I tried to nonchalantly turn and walk the other way, and he continued to follow me. I rounded the corner of the hospital, out of his sight, and ran until just before he would be able to spot me again. When he came around the corner, he broke into a jog to catch up with me.

Fuck, I thought, walking briskly back towards Westminster. How stupid am I to walk around downtown Baltimore in the middle of the night alone? This is how idiots die, jonny you…idiot. They camp outside famous people’s graves like stupid tourists and get mugged.

Just before he got to me I rounded the last corner and started loudly talking to the crowd of onlookers again. My pursuer stopped and turned around, retreating to his street in front of the hospital. I doubled back and pissed behind a dumpster near the crowd.

As I passed the small gate towards the main entrance, a couple of the younger kids tried scaling the wall, getting boosts from their friends and snooping over the masonry in hopes of seeing the Poe Toaster. A few minutes earlier, one had hopped over and tried hiding in the shadows on the corner of the property from the caretakers and curator, but they found him and ushered him back out onto the sidewalk.

“How’d it go?” Stuart asked. “You find a bathroom?”

“More or less.”

“I’m not sure I can take much more of this cold.”

“If you don’t mind risking a mugging there’s a hospital where you can argue with a security guy until…”

“Until what?”

“Stuart, look at that.”

A van turned onto our street and turned its lights off and kept driving.

“Why’s that guy got his lights off?”

“Looks pretty suspicious.”

“I think he’s stopping.”

One by one, everyone turned and stared at the van.

“Stuart, I think that’s him.”

“jonny?”

“Yeah?”

“Why are you whispering?”

“…I don’t know.”

There was no movement inside the van. There was no movement in the crowd. The frostbite, the tedium of company and the wait all melted into the background.

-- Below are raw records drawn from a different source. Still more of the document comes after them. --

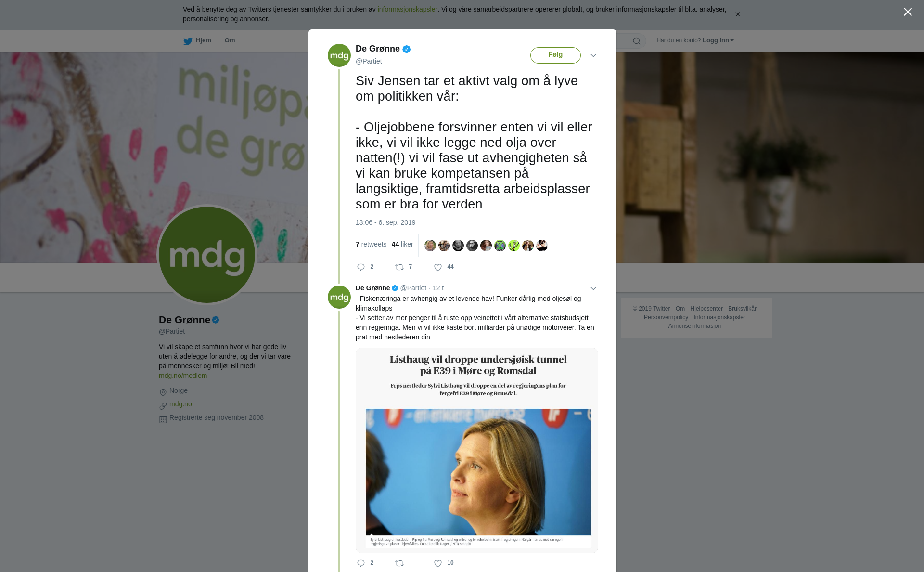Screen dimensions: 924x572
Task: Click the search magnifier icon
Action: click(637, 41)
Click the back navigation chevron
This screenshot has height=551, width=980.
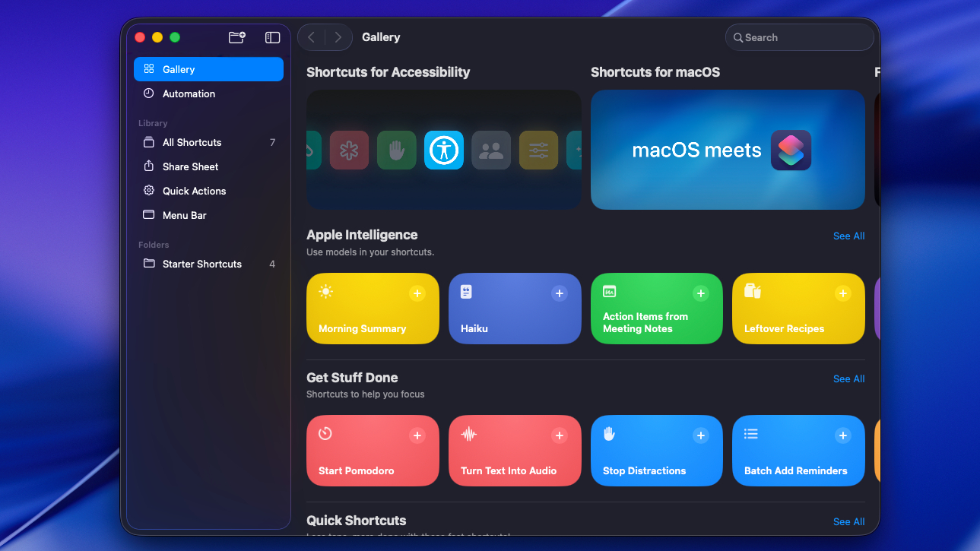312,37
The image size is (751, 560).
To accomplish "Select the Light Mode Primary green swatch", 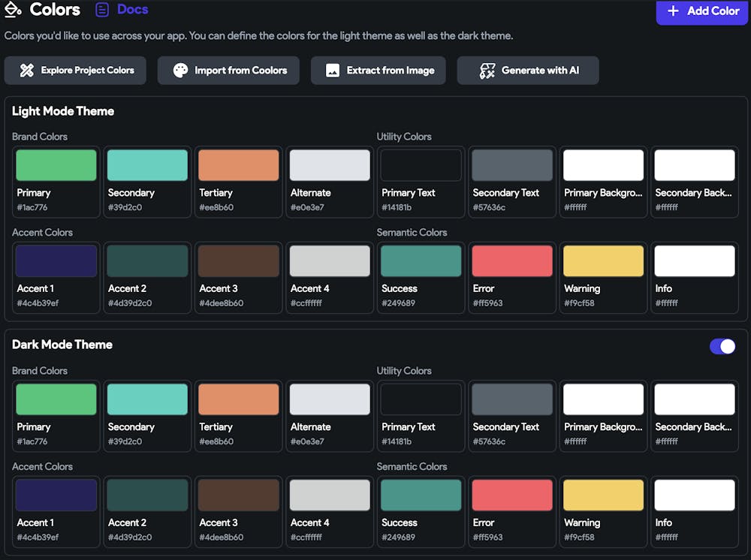I will click(x=56, y=165).
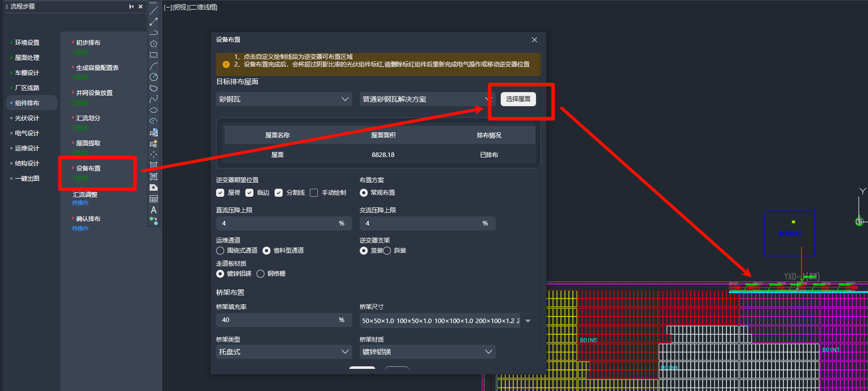Click the 桥架填充率 input field

click(x=277, y=320)
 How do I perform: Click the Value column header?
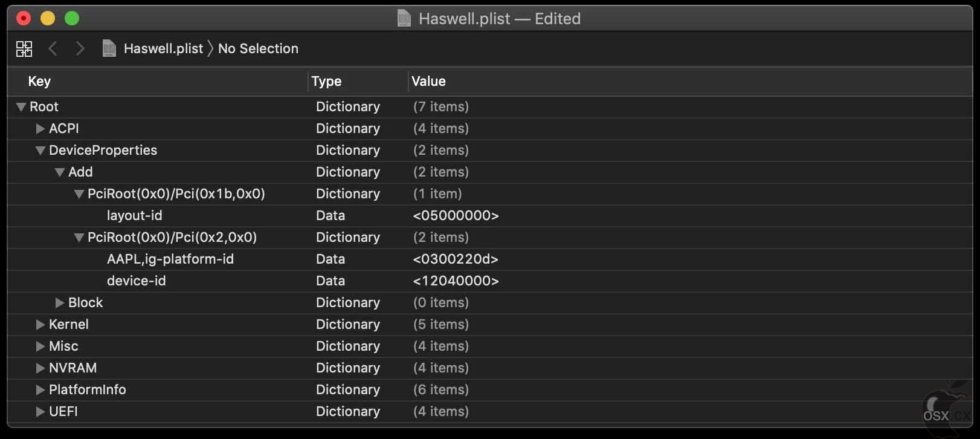(428, 81)
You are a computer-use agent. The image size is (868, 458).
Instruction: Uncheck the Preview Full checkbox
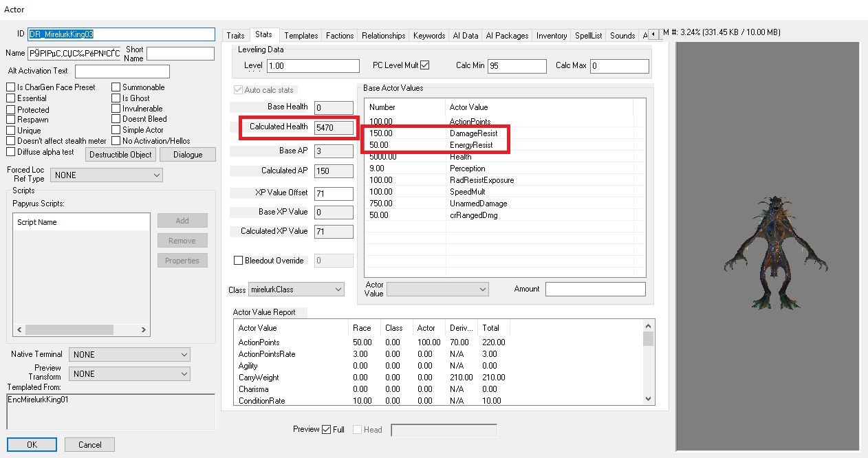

Minutes passed and enough of the crowd turned back to what they were doing that it almost seemed to have never happened. We kept our eyes peeled.

An eternity later, the curator appeared again and told us the Poe Toaster had already come and gone and we should all go home and get out of this weather. Nobody believed him. Nobody moved. Denial turned to anger, and people started cursing and leaving. Our group diminished from 50 to 20 over the course of five or ten long minutes.

Then one indignant woman, standing next to our English teacher from Chicago, declared she was going to go find out who was in the van. No sooner had the sentence escaped her lips than it started up, its brights blinding us all, and peeled out of its parking spot at an alarming speed. It was like someone had punched the gas and was escaping a bank robbery.

It was only then we saw the manhole over which the van had been parked.

“Oh, son of a bitch.”

“He walked right under our feet! He opened that manhole and went and paid his respects while we all stared at his god-damn van!”

“I am not coming back for this next year.”

“What a genius!”

A few of us started laughing. The little we’d seen, the winter we’d braved, the pomp and circumstance of the night all ended with such an anti-climax it was befitting of some of Poe’s most underrated work. The night felt like it needed a redo, another viewing.

Confused, half-frozen and hungry, we all moped back to our cars and drove home. Stuart told me a few days later there was a blurb about it in a Baltimore newspaper he’d found online, after returning home. At the time we’d felt cheated, but had we known it was the last visit of the real Poe Toaster to Edgar Allan’s final remains, we surely would’ve raised a solemn glass with him and saluted his life and work, imitating his same admiration of one of America’s great writers before disappearing into the biting cold fog of New England for the last time.